▶ WHAT THIS TASK INVOLVES: Quote the lines below exactly, from the one that holds "PRIVACY POLICY (317, 2325)" through the final line of the records, and only those.

▶ DATASET RECORDS:
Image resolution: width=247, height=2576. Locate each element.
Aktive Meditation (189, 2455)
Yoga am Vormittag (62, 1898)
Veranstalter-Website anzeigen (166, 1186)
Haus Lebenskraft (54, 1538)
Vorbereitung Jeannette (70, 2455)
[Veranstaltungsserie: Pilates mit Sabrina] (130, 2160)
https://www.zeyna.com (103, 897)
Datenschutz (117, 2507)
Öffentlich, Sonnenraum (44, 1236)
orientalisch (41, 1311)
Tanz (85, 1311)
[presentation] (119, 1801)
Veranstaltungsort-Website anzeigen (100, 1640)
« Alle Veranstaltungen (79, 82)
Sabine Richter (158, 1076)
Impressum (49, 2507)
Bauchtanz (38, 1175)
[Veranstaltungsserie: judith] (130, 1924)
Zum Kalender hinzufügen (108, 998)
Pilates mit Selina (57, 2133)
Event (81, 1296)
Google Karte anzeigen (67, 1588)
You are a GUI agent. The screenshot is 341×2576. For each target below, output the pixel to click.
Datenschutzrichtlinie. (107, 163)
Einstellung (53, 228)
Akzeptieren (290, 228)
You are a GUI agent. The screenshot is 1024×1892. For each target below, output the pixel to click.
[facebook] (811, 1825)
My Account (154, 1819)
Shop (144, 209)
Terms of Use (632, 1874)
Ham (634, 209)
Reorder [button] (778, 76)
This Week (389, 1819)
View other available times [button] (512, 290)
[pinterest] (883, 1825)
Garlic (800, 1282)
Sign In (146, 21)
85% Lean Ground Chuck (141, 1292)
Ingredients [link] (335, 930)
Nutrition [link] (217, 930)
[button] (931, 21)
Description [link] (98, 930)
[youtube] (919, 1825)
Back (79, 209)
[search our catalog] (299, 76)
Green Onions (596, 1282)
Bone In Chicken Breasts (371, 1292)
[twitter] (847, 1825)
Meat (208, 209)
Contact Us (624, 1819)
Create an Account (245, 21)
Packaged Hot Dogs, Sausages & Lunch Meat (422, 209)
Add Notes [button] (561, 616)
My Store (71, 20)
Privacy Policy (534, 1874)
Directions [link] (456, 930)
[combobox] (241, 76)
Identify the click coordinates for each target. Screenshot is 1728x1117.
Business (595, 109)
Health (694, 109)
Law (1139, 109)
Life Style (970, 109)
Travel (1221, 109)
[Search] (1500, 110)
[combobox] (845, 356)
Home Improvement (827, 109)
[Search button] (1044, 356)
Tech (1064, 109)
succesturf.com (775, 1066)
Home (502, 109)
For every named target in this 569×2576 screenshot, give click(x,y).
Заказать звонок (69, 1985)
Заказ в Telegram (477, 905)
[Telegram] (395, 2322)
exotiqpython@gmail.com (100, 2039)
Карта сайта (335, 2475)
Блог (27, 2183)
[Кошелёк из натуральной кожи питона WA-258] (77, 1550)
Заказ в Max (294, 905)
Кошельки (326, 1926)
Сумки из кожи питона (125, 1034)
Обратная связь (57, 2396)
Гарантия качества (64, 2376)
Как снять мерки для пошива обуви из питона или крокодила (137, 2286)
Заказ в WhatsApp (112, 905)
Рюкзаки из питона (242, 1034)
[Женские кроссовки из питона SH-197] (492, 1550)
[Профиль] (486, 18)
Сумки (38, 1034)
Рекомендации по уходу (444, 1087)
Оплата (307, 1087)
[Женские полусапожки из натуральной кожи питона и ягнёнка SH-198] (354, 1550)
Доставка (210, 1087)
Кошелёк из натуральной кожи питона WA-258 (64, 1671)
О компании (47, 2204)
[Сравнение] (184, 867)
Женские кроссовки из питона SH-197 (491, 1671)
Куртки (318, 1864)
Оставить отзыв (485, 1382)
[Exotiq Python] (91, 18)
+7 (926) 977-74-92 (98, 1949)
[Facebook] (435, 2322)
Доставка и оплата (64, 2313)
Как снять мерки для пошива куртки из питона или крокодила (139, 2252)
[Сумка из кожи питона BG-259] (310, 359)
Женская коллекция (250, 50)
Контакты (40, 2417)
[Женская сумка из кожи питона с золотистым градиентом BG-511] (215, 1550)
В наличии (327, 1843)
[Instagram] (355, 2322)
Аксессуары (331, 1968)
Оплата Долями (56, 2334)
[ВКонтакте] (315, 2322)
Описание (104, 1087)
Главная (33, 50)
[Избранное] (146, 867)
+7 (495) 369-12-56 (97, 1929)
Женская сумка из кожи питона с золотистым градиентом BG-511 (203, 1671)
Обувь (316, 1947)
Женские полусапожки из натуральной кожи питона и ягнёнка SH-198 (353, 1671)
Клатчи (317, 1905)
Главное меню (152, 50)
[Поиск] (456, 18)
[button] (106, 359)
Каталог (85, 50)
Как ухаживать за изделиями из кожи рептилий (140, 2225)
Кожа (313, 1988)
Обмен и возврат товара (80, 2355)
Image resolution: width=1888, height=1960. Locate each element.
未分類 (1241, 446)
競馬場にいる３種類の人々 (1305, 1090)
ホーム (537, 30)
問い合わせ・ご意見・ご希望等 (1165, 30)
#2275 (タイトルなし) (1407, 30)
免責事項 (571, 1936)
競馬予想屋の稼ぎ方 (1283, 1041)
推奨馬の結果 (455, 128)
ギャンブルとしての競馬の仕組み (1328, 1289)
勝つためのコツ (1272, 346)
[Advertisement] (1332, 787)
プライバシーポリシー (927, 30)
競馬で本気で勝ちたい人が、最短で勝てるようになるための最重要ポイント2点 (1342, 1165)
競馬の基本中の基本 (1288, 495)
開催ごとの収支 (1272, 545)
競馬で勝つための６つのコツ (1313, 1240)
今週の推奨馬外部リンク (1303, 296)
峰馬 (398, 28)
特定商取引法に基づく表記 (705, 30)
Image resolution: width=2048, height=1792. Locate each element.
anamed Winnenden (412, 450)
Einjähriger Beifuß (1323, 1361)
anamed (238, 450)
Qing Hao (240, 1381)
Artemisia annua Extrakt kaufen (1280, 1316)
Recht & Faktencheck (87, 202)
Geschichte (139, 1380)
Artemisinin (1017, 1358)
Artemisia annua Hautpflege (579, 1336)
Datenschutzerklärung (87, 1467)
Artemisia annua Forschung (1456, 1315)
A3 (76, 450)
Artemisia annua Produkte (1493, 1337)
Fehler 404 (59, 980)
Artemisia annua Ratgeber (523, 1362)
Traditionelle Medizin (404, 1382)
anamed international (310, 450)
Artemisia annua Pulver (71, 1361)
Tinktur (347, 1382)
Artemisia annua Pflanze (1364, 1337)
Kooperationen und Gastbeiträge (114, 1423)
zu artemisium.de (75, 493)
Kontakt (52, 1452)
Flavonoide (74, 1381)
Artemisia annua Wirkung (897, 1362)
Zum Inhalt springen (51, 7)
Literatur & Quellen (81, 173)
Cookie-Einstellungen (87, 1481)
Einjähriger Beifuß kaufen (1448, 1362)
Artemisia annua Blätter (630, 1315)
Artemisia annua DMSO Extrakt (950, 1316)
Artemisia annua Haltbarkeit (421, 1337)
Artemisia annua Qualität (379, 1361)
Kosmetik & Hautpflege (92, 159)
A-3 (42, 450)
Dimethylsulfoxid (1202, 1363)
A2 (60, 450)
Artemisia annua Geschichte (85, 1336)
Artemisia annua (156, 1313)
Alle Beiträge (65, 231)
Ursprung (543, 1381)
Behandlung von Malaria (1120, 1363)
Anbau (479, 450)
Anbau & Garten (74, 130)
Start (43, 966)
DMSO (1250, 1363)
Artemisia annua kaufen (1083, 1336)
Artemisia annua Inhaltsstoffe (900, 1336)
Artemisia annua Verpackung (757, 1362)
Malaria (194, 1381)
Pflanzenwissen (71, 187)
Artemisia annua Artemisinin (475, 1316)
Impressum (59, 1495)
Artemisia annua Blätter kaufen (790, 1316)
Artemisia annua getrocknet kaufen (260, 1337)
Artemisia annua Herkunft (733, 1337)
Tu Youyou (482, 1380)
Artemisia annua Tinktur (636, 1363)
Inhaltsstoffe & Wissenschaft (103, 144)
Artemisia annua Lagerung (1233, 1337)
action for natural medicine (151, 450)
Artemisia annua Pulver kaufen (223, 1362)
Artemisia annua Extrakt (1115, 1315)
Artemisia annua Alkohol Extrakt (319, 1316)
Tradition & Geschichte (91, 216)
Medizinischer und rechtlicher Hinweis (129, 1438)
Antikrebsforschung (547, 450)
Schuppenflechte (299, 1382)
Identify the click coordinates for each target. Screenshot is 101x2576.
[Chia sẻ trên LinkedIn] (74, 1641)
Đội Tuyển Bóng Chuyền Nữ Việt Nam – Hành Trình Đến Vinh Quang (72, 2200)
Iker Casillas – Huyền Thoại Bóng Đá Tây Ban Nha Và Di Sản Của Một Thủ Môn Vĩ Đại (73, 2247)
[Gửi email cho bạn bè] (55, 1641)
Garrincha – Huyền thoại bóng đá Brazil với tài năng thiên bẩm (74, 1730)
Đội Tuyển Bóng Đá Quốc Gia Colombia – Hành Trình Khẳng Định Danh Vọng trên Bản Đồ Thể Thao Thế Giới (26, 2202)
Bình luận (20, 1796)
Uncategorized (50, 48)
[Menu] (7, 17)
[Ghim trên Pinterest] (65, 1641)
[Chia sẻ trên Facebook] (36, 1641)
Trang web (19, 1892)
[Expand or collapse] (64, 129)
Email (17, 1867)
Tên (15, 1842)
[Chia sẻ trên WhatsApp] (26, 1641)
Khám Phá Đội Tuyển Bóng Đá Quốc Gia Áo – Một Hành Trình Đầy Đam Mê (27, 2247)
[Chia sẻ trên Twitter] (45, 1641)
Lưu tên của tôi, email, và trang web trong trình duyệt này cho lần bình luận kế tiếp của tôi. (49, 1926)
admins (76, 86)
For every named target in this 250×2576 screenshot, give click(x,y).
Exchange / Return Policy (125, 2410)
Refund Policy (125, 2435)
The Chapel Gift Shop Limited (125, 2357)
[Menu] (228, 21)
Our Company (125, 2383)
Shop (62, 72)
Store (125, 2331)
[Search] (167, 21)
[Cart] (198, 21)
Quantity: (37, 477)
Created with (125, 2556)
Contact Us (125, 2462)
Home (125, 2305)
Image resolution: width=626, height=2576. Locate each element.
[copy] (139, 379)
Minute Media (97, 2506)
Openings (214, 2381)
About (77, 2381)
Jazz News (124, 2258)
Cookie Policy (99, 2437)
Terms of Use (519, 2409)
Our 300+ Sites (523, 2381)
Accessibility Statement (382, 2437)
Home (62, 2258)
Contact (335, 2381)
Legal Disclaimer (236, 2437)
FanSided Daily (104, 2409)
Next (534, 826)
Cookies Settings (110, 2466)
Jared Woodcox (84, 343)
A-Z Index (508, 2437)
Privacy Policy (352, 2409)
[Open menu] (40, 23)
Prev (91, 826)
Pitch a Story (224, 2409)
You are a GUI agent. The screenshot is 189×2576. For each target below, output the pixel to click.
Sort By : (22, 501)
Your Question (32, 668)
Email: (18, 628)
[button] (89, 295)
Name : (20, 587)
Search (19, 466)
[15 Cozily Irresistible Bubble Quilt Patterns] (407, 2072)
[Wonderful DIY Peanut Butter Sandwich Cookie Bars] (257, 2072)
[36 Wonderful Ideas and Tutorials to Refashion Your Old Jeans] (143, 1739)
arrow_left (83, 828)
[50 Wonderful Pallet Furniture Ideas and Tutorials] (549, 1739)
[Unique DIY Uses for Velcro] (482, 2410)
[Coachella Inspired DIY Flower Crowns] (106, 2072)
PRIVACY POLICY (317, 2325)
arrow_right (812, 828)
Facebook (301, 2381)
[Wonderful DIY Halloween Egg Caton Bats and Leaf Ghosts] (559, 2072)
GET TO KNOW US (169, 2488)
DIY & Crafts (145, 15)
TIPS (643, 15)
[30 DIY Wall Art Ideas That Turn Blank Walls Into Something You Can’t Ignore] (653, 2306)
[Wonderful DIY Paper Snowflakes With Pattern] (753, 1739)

▶ ANSWER TO THE EXERCISE:
PRIVACY POLICY (317, 2325)
arrow_right (812, 828)
Facebook (301, 2381)
[Wonderful DIY Halloween Egg Caton Bats and Leaf Ghosts] (559, 2072)
GET TO KNOW US (169, 2488)
DIY & Crafts (145, 15)
TIPS (643, 15)
[30 DIY Wall Art Ideas That Turn Blank Walls Into Something You Can’t Ignore] (653, 2306)
[Wonderful DIY Paper Snowflakes With Pattern] (753, 1739)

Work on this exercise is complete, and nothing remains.